*ИСХОДНЫЕ ДАННЫЕ:*
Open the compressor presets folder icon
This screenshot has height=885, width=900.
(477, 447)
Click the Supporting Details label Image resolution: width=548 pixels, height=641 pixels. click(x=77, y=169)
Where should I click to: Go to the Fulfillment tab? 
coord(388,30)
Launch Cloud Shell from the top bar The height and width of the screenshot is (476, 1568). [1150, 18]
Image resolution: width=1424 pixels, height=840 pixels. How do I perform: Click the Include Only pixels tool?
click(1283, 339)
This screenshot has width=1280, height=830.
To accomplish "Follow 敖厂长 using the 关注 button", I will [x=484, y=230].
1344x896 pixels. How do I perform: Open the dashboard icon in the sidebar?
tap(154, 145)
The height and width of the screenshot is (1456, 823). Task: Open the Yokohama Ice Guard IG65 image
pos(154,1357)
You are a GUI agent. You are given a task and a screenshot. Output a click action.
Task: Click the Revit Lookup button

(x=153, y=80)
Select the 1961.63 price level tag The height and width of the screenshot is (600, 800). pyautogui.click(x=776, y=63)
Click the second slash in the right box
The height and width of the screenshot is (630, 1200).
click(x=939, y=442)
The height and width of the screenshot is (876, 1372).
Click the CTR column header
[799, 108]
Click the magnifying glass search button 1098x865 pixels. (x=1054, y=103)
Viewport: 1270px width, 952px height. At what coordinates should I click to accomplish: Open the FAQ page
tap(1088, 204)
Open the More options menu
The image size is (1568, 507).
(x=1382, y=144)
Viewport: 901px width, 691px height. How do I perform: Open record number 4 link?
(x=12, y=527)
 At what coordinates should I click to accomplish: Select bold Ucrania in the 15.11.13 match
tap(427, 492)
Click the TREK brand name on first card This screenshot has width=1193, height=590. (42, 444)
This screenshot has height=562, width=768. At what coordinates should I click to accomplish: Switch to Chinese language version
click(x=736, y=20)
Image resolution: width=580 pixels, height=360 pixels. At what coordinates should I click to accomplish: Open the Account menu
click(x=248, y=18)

*ОПИСАНИЕ ЗАДАНИЯ:*
Перепишите строки между строкой с «Viewport: 1270px width, 952px» и строкой с «Click the TREK» включительно, вместе с запросами. Умножьте каждое число в ответах (координаты) на 0,75 и округлите до целого, половины вверх.

*РЕШЁННОЕ ЗАДАНИЕ:*
Viewport: 1270px width, 952px height. At what coordinates should I click to accomplish: Open the FAQ page
tap(816, 153)
Open the More options menu
The image size is (1568, 507).
(x=1037, y=108)
Viewport: 901px width, 691px height. How do I perform: Open record number 4 link?
(x=9, y=395)
 At what coordinates should I click to accomplish: Select bold Ucrania in the 15.11.13 match
tap(320, 369)
Click the TREK brand name on first card This screenshot has width=1193, height=590. (32, 333)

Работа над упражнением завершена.